Integrative conjugative elements mediate the high prevalence of tmexCD3-toprJ1b in Proteus spp. of animal source.

Abstract

Integrative conjugative elements (ICEs) are important mobile elements that are associated with the dissemination of antibiotic resistance genes (ARGs) in Proteus. Recent studies demonstrated that the tigecycline resistance gene cluster tmexCD-toprJ has emerged in ICEs of Proteus. However, the prevalence of tmexCD-toprJ positive Proteus from animal sources is unclear. To cover the gap, a total of 762 Proteus spp. were isolated from animal source from six provinces of China to identify the tmexCD-toprJ positive isolates. Eight tmexCD-toprJ positive isolates were identified, with the tmexCD-toprJ positive rate of 1.05% against all Proteus spp. and 2.79% against ICE-bearing Proteus spp. The tmexCD-toprJ gene cluster in these Proteus spp. were tmexCD3-toprJ1b and all of them were carried by ICEs.
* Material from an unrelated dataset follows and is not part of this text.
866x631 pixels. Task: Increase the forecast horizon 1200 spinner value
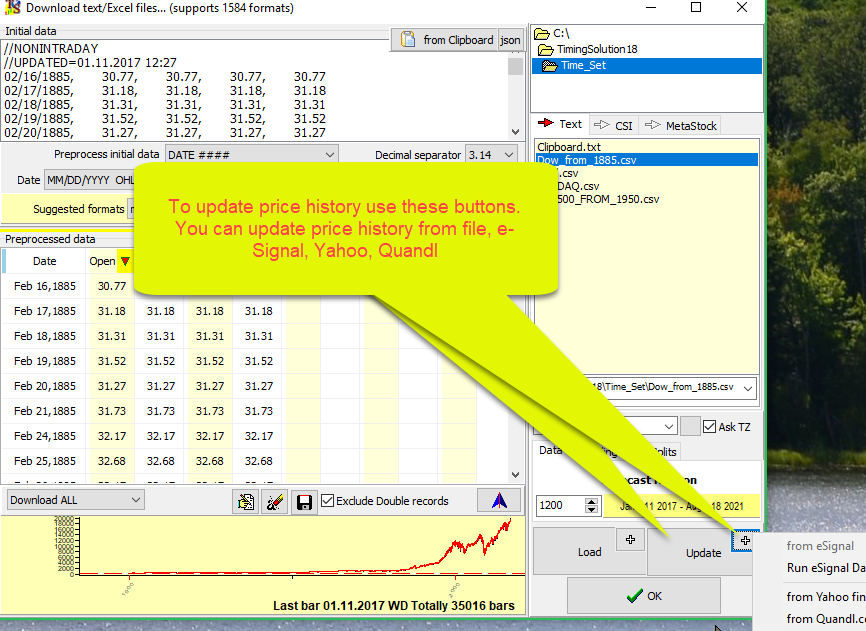(x=591, y=501)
Genetic structure analysis showed that tmexCD3-toprJ1b-bearing ICEs were complicated and plastic, but the tmexCD3-toprJ1b was specifically integrated into variable region III (VRIII) of ICEs with the help of integrases. Furthermore, we found that the umuC gene, which is presented in VRIII of ICEs and other genetic structures of many other bacterial genomes, was a hotspot for the integration of tmexCD-toprJ-bearing potential mobile elements. In summary, our results suggested that Proteus were important reservoirs for tmexCD-toprJ due to the high prevalence of ICEs. Therefore, continuous surveillance of ICEs-associated ARGs in Proteus is necessary and significant for controlling their future transmission. IMPORTANCE The emergence and spread of tmexCD-toprJ have greatly weakened the function of tigecycline. Although studies have demonstrated the significance of Proteus as carriers for tmexCD-toprJ, the epidemic mechanism and characteristics of tmexCD-toprJ in Proteus remain unclear. Herein, we deciphered that the umuC gene in VRIII of SXT/R391 ICEs was a hotspot for the integration of tmexCD3-toprJ1b-bearing mobile genetic elements by genomic analysis. The mobilization and dissemination of tmexCD3-toprJ1b in Proteus were mediated by highly prevalent ICEs. Furthermore, the co-occurrence of tmexCD3-toprJ1b-bearing ICEs with other chromosomally encoded multidrug resistance gene islands warned that the chromosomes of Proteus are significant reservoirs of ARGs. Overall, our results provide significant insights for the prevention and control of tmexCD3-toprJ1b in Proteus.